Since vocal formants are strictly dependent on the shape of the vocal tract, any change in vocal tract shape caused by auditory masking would be reflected in an alteration of the measured formants. The flow signal was therefore analysed through inverse filtering using DeCap software (Svante Granquist, KTH, Stockholm, Sweden), as described previously [20].


For all the subjects the acquisition time of three seconds was short enough to allow them to phonate a stable tone in the upright, as well as in the supine body position during the MR measurement. The required task was fully accomplished by 15 of the 20 untrained subjects, and thus the data of 5 subjects could not be considered in the statistical analysis because the requirements for either register or pitch or both were not met.

Figure 3 displays the mean values of the articulatory parameters for each pitch for the 15 participants who completed the task in both body positions. The mean values are connected by either a solid (upright, 80°) or dashed line (supine, 0°) so that the difference of the measured parameters across the conditions can be observed in a graph according to the ascending scale.

Figure 3. Articulatory parameters and pitch.

Mean values of all articulatory parameters measured (see Figure 2) for the 15 subjects completing the task. Data points are ordered by fundamental frequency and are plotted on a logarithmic scale. The x-locations of the data points correspond to pitches C3, C4-A4. A double bar indicates the register change from higher modal to falsetto register. Dashed lines refer to the supine position (0°) and solid lines refer to the upright body position (80°).
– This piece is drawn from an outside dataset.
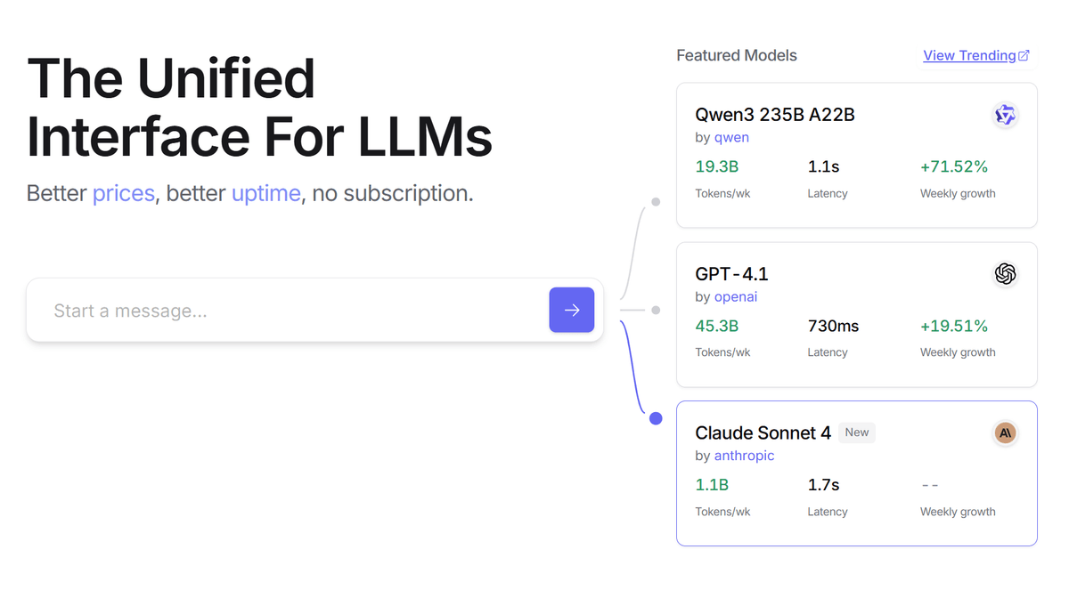Click the '+71.52%' weekly growth stat
Screen dimensions: 1069x598
(x=954, y=166)
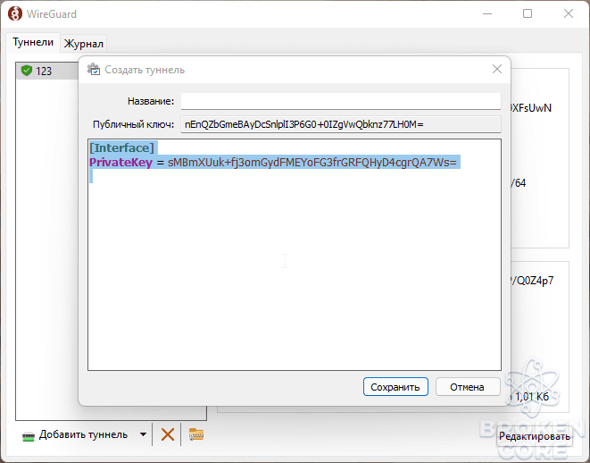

Vocal Tract Modifications Between Pitch Groups - Higher, Lower Modal and Falsetto Register

Figure 4 displays the vocal tract shape modifications between the different pitch groups (higher modal, lower modal and falsetto register). The subjects showed a significant modification of vocal tract shape between different pitch groups for the parameters for jaw protrusion and larynx position in the upright and supine positions. The mean values and standard errors of all the articulatory parameters for the evaluated pitch groups for the 15 subjects who completed the tasks are illustrated in the figure. Comparing the data for the lower and higher modal register, the jaw was more protruded (upright: p = 0.04; supine: p = 0.04) and the larynx elevated (upright: p = 0.04 and supine: p = 0.03) in the higher modal register. No significant shape modifications could be observed when the subjects sang the tasks from higher modal to falsetto register.

Figure 4. Mean values and standard error for evaluated pitch groups.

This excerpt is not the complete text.